Excerpt (B) from Moses and Monotheism (1938)

In Part III \ Section I \ V. Difficulties :

In fact it seems to me convincing enough to allow me to venture further and assert that the archaic heritage of mankind includes not only dispositions but also ideational contents, memory traces of the experiences of former generations. In this way the extent as well as the significance of the archaic heritage would be enhanced in a remarkable degree.
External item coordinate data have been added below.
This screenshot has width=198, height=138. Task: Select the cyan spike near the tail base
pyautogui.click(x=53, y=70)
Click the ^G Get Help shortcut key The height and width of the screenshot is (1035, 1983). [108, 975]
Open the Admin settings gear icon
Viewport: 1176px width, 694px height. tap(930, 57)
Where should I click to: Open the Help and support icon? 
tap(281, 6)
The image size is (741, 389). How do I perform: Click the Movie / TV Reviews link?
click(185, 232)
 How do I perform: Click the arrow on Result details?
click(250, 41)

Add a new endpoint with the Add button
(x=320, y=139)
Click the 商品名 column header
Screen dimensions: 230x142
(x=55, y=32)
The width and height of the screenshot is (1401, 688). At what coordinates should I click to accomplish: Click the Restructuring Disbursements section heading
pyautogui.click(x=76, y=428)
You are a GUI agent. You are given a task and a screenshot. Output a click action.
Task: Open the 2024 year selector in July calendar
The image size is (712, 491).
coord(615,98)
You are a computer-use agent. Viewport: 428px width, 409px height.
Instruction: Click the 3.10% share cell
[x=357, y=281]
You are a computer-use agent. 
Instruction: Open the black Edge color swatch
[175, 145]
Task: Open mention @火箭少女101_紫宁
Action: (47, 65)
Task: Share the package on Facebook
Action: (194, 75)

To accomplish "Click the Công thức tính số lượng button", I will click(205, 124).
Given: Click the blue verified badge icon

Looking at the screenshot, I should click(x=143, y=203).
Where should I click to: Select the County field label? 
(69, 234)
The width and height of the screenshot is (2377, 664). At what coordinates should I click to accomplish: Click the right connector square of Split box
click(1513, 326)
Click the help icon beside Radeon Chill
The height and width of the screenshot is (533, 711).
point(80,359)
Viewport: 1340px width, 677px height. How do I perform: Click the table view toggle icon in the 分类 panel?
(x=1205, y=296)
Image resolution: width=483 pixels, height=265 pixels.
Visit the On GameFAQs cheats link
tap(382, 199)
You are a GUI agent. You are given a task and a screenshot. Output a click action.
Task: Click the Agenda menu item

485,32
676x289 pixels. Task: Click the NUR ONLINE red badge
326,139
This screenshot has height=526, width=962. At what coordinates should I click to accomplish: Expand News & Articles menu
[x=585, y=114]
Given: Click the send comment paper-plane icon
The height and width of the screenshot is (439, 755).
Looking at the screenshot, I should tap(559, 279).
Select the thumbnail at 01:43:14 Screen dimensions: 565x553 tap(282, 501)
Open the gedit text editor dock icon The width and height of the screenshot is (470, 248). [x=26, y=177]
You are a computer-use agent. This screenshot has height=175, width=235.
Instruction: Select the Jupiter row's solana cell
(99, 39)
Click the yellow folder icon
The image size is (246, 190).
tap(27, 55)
On second thoughts I must admit that I have argued as if there were no question that there exists an inheritance of memory--traces of what our fore-fathers experienced, quite independently of direct communication and of the influence of education by example. When I speak of an old tradition still alive in a people, of the formation of a national character, it is such an inherited tradition, and not one carried on by word of mouth, that I have in mind. Or at least I did not distinguish between the two, and was not quite clear about what a bold step I took by neglecting this difference. This state of affairs is made more difficult, it is true, by the present attitude of biological science, which rejects the idea of acquired qualities being transmitted to descendants. I admit, in all modesty, that in spite of this I cannot picture biological development proceeding without taking this factor into account. The two cases, it is true, are not quite similar; with the former, it is a question of acquired qualities that are hard to conceive; with the latter, memory traces of external expressions, something almost concrete. Probably, however, we cannot au fond imagine one without the other. If we accept the continued existence of such memory traces in our archaic inheritance, then we have bridged the gap between individual and mass psychology and can treat peoples as we do the individual neurotic. Though we may admit that for the memory traces in our archaic inheritance we have so far no stronger proof than those remnants of memory evoked by analytic work, which call for a derivation from phylogenesis, yet this proof seems to me convincing enough to postulate such a state of affairs. If things are different, then we are unable to advance one step further on our way, either in psychoanalysis or in mass psychology. It is bold, but inevitable.

In making this postulate we also do something else. We diminish the over-wide gap human arrogance in former times created between man and beast. If the so-called instincts of animal--which from the very beginning allow them to behave in their new conditions of living as if they were old and long-established ones--if this instinctual life of animals permits of any explanation at all, it can only be this: that they carry over into their new existence the experience of their kind; this is to say, that they have preserved in their minds memories of what their ancestors experienced. In the human animal things should not be fundamentally different.